• _ACTIVITY_:
Would you write out the lines from the one containing "You are a computer-use agent. Screen" to the end of the records below, exactly and in full, please?

• _AVAILABLE DATA_:
++++++++++

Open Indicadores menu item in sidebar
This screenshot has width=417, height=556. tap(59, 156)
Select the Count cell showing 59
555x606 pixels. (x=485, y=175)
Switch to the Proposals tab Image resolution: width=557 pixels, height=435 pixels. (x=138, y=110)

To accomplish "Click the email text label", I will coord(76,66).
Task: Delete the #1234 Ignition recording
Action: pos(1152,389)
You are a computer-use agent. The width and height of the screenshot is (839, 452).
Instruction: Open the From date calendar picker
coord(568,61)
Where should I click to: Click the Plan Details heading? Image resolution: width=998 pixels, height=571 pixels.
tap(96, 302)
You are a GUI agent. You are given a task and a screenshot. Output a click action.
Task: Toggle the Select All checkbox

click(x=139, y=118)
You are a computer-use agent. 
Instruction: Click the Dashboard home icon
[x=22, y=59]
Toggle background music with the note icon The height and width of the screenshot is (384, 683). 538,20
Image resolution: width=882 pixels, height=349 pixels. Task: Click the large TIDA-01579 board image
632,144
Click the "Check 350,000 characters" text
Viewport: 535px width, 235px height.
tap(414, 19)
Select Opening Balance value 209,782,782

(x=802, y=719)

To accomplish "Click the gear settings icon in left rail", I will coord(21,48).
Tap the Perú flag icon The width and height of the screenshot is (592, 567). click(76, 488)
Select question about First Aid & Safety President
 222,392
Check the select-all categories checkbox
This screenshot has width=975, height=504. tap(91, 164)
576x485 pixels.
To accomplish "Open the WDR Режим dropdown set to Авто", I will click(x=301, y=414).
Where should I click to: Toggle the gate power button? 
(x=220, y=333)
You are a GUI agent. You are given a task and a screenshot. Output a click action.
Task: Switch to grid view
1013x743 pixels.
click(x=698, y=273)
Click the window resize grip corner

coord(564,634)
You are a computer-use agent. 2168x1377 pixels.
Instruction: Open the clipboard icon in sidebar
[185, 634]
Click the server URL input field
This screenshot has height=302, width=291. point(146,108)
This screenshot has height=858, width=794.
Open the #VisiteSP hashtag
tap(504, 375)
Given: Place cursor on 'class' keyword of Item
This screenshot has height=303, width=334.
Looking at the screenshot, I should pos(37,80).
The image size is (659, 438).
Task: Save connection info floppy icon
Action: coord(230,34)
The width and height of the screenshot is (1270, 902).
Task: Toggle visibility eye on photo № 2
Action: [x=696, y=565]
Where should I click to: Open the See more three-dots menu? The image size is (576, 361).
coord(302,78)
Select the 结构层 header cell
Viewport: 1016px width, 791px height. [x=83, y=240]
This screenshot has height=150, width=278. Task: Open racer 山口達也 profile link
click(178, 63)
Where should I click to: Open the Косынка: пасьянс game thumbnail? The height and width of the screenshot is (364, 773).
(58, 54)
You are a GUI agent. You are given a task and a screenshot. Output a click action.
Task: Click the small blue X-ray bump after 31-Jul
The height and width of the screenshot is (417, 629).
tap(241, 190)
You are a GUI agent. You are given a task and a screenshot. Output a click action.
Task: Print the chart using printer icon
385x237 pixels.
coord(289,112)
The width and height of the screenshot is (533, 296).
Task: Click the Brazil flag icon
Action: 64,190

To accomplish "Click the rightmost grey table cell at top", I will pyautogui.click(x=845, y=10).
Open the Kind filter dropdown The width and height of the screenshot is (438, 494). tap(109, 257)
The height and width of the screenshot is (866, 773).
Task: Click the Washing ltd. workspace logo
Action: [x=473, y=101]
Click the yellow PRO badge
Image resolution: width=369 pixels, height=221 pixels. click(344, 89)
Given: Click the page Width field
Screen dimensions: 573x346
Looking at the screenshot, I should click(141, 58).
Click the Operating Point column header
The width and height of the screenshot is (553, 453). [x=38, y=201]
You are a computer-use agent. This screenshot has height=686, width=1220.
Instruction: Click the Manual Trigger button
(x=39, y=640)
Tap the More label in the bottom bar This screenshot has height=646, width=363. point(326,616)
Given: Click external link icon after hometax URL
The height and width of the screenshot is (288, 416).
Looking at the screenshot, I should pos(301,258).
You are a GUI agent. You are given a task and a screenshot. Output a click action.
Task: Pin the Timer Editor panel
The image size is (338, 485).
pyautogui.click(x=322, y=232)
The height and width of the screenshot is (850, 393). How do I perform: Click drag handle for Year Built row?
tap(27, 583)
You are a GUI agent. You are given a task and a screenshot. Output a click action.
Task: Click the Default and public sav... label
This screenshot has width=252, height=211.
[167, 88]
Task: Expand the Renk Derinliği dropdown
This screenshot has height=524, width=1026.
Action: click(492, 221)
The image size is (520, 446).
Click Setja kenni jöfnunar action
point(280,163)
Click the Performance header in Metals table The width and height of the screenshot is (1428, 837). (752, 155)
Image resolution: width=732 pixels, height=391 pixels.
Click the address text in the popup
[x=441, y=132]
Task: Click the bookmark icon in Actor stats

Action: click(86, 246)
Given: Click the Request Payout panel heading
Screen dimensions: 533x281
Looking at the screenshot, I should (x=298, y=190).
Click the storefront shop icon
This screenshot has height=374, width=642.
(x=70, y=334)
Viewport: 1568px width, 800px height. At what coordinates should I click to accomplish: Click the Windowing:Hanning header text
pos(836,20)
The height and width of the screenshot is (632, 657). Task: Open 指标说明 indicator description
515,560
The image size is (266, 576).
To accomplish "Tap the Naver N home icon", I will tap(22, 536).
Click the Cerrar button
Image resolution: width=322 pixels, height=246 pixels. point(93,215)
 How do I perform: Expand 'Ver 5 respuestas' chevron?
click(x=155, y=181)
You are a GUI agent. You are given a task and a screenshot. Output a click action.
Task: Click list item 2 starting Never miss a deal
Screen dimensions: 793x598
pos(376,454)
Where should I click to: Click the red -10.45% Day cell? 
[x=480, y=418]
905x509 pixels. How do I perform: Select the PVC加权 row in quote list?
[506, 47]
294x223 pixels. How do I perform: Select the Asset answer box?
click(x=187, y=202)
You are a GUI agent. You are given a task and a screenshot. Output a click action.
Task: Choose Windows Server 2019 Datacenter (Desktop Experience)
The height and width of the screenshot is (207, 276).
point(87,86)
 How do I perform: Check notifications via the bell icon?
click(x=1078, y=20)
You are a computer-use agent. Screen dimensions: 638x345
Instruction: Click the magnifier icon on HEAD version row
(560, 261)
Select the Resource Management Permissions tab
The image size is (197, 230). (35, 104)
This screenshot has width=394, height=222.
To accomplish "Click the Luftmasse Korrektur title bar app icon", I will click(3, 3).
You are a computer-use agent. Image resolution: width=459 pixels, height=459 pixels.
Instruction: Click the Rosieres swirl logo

++++++++++

• _FINISHED EXERCISE_:
You are a computer-use agent. Screen dimensions: 638x345
Instruction: Click the magnifier icon on HEAD version row
(560, 261)
Select the Resource Management Permissions tab
The image size is (197, 230). (35, 104)
This screenshot has width=394, height=222.
To accomplish "Click the Luftmasse Korrektur title bar app icon", I will click(3, 3).
You are a computer-use agent. Image resolution: width=459 pixels, height=459 pixels.
Instruction: Click the Rosieres swirl logo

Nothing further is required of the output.